The book shows you how to “pattern” fit using tissue paper patterns made by most commercial pattern companies. I downloaded the Tova Pattern to make myself a little dress, or shirt, haven’t decided yet. Since it’s a PDF pattern that prints off on 8.5×11 it’s not conducive to tissue fitting, but I also didn’t want to make an entire muslin given that it’s a rather loose drapey pattern and not particularly tailored.

Swedish pattern paper is a step between the tissue and the paper – it’s thin and cheap and easy to trace on, and stiff enough to use with a pattern. But it can also be sewed, pinned and even washed. I’ve been using it for tracing patterns from books too, like the backpacks, and it’s really great to work with. Not that easy to find at regular fabric stores (or maybe I’m just looking in the wrong place) but I found some online for very little.
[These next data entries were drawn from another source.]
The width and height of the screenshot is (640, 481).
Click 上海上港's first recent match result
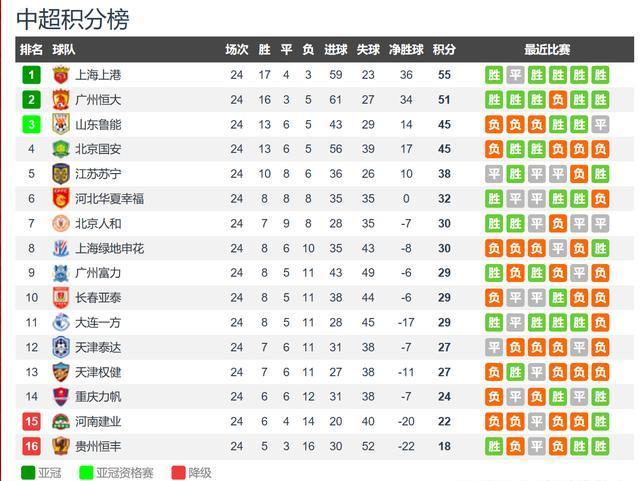(494, 75)
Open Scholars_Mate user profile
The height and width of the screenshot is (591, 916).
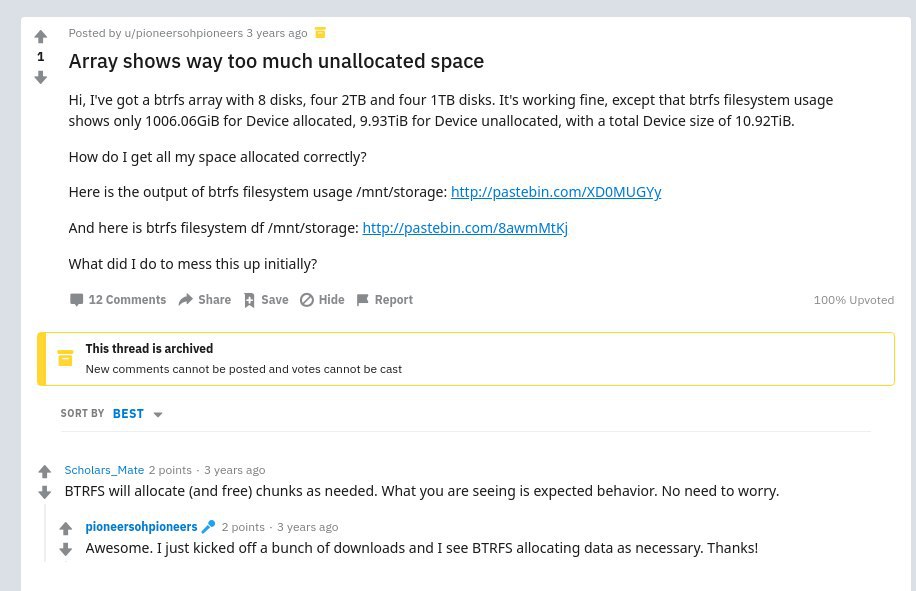pyautogui.click(x=104, y=470)
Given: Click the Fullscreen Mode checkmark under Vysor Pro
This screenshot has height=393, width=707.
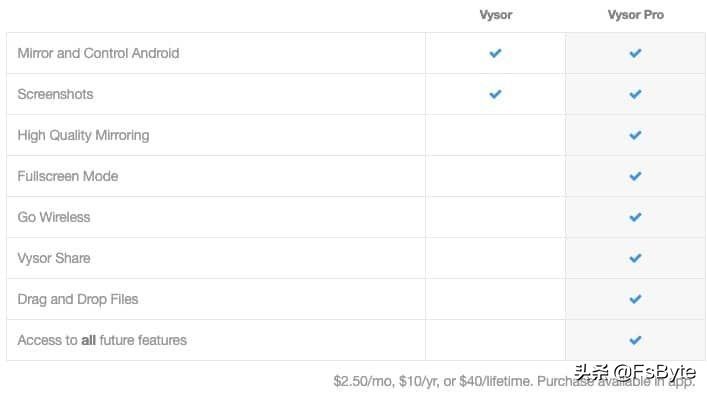Looking at the screenshot, I should click(635, 176).
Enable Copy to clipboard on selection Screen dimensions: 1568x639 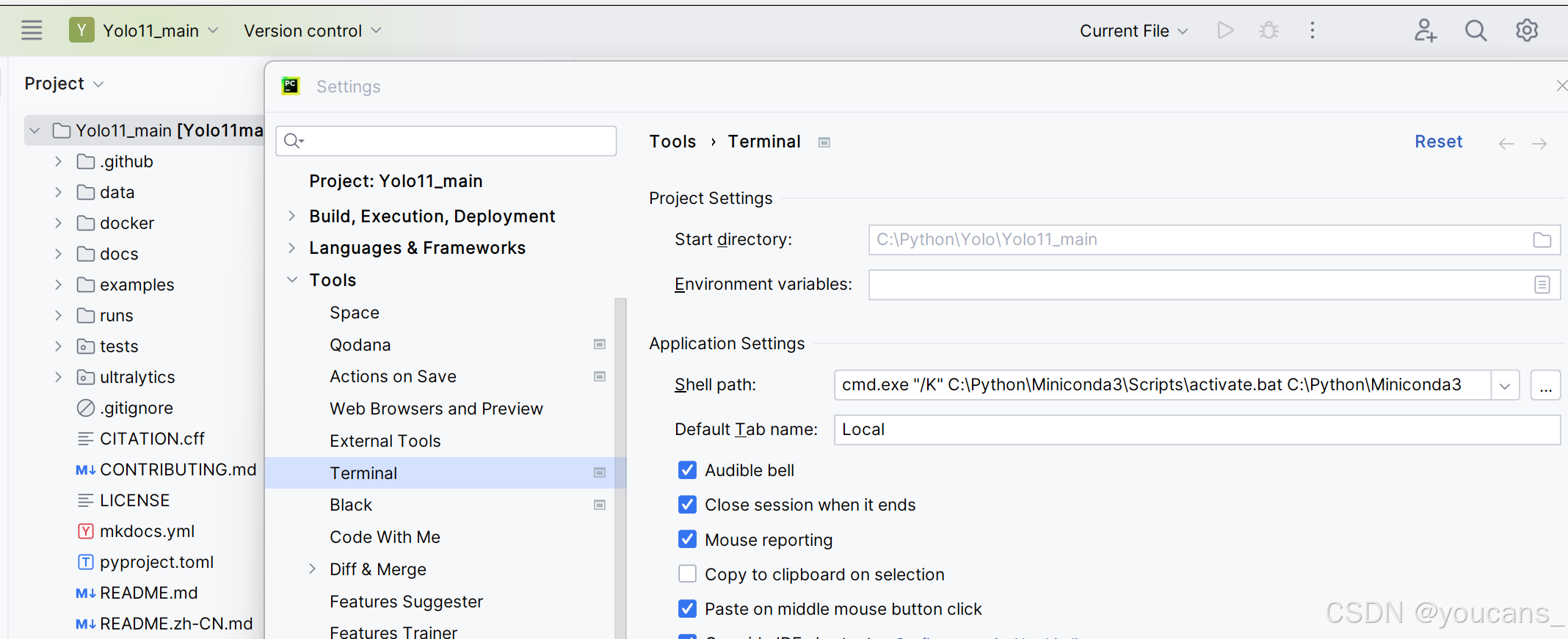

Adventures with Swedish Pattern Paper

Anyway, here I am making a sort of half-muslin with the Swedish pattern paper. I’m standing on an angle, so you can’t really tell, but the centre line of the dress fell right down my middle (not including seam allowance), length was right etc. It takes a little imagination to picture the garment, but I got enough of a sense that I don’t think any major adjustments are needed before I cut into the fabric. I’m still deciding whether this dress will be chambray (most likely) or a shorter, blouse-length voile. Things to ponder.

Still have to put the final touches on the dress I did at the Workshop too. Didn’t make a muslin for that and had to let it out a wee bit around the hips, but it’s still quite cute.

Vintage Pattern Fun

I have a bad habit of going on eBay and ordering adorable vintage children’s patterns that I will never make. It’s funny because I’m not much of a stockpiler – living in a small space does that, but I have at least a dozen of these, probably spurred on by watching too much Mad Men.


This one made me laugh. Nowadays Gymboree has a “Husky” section. Back then they were more upfront – “suitable for chubbies.” One hopes that “Patsy”, for whom this pattern was apparently destined, never caught sight of the notation.